US, France, China jump-start bird flu efforts (Reuters) Updated: 2005-11-03 09:11
WASHINGTON - The United States, China and France announced new efforts
to fight a possible pandemic of avian flu, including $500 million to monitor the
virus in poultry and practice runs for dealing with a dreaded outbreak.
U.S. officials detailed parts of their $7.1 billion plan
to prepare for H5N1 avian influenza should it begin a human pandemic and
defended their proposal to critics who said it was late and incomplete.
Birds take off in a
suburban district in Shanghai November 1, 2005. The United States, China
and France announced new efforts to fight a possible pandemic of avian
flu, including $500 million to monitor the virus in poultry and practice
runs for dealing with a dreaded outbreak. [Reuters] |
| The U.S. plan includes $251 million to help detect and contain outbreaks in
affected areas before they spread. It includes cash for testing an experimental
H5N1 vaccine in Vietnam and support in helping countries develop their own
plans.
A special Cabinet meeting held by Chinese Premier Wen Jiabao decided to set
aside 2 billion yuan from this year's fiscal budget to prevent the spread of
bird flu, according to state radio and Xinhua news agency.
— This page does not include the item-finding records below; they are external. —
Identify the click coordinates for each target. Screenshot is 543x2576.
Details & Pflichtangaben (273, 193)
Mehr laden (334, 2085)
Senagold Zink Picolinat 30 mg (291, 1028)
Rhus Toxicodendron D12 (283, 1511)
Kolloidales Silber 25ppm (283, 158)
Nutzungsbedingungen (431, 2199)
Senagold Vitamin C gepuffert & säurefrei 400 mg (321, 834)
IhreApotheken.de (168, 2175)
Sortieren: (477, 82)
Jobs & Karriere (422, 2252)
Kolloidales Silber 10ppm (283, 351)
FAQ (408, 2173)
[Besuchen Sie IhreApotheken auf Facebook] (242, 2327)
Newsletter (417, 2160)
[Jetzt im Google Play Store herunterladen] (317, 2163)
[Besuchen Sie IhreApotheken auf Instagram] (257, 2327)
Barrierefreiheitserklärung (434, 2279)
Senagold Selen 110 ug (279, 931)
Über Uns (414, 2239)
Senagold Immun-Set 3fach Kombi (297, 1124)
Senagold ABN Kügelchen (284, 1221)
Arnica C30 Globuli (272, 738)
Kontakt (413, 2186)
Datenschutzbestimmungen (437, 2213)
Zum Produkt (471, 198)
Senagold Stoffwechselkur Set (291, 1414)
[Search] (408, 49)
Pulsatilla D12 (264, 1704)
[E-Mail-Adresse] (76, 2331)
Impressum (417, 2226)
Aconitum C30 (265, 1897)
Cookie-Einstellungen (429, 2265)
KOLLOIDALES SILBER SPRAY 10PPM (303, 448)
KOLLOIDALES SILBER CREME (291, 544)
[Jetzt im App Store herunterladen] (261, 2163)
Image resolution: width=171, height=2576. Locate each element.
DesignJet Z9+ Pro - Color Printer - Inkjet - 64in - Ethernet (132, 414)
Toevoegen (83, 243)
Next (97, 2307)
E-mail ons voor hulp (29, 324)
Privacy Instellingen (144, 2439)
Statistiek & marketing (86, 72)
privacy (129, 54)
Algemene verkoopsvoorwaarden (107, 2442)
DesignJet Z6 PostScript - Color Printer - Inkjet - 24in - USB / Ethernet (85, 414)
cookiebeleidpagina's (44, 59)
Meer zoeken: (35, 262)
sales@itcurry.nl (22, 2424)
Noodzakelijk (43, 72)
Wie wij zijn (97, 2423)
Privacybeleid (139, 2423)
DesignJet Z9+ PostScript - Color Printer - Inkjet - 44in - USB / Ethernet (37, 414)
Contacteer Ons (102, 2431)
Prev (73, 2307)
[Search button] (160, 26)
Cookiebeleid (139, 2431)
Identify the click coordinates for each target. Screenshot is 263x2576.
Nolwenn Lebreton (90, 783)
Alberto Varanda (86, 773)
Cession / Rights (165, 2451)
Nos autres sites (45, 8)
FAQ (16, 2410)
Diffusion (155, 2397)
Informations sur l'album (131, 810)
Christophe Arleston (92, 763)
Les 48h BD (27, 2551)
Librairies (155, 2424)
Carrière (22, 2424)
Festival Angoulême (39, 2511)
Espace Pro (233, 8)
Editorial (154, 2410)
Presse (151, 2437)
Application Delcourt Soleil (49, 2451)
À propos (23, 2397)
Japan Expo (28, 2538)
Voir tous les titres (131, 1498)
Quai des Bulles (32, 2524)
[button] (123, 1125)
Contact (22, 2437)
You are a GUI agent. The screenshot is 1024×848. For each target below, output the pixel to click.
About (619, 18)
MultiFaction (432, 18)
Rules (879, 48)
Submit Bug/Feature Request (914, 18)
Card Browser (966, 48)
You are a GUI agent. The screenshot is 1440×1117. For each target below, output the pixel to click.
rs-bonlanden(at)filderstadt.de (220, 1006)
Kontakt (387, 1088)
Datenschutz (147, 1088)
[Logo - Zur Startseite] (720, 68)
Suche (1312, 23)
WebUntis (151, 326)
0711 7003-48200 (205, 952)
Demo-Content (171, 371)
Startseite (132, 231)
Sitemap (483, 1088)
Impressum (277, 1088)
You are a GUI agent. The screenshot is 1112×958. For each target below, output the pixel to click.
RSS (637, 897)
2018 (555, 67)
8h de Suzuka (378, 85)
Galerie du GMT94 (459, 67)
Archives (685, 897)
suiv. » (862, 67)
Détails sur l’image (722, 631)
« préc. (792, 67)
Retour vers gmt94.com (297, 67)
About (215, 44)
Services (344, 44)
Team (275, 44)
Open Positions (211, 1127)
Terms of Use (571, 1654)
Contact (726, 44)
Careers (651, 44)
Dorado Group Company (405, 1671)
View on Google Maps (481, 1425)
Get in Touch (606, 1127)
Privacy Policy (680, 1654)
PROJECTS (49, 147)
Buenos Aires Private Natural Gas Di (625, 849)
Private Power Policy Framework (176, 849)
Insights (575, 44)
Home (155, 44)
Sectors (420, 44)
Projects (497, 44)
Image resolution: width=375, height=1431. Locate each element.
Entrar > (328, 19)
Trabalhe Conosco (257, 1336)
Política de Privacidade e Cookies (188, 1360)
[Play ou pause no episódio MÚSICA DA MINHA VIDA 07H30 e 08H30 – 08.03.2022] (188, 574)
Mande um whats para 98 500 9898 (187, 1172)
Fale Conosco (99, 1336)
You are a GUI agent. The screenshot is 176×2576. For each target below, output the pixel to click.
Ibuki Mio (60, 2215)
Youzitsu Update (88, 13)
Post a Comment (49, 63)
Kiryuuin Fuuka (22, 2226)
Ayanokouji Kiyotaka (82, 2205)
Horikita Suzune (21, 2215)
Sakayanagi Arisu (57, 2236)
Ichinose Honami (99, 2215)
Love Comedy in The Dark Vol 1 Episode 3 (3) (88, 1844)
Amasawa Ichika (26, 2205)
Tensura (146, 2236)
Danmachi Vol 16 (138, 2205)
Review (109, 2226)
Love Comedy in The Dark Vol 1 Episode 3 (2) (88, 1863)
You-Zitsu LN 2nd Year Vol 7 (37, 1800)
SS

The H5N1 avian influenza has infected 122 people and killed 62 in Vietnam,
Thailand, Cambodia and Indonesia. It has decimated poultry flocks across many
parts of Asia and has been detected in birds in Europe over the past month.
It is making steady mutations that scientists say could allow it to spread
easily from person to person and cause a catastrophic global pandemic.
The World Health Organization has been urging countries to prepare as quickly
as possible and hope an H5N1 pandemic does not come soon -- although WHO says
some sort of pandemic is inevitable.
France announced the first test of its readiness to tackle an outbreak of
bird flu -- a practice run sealing off an area around a village in the west of
the country on Thursday.
A meeting in Brisbane of the Asia-Pacific Economic
Cooperation forum earlier in the week ended without specific recommendations,
but Australian officials later discussed holding a simulated avian flu outbreak
to help them prepare for a real one.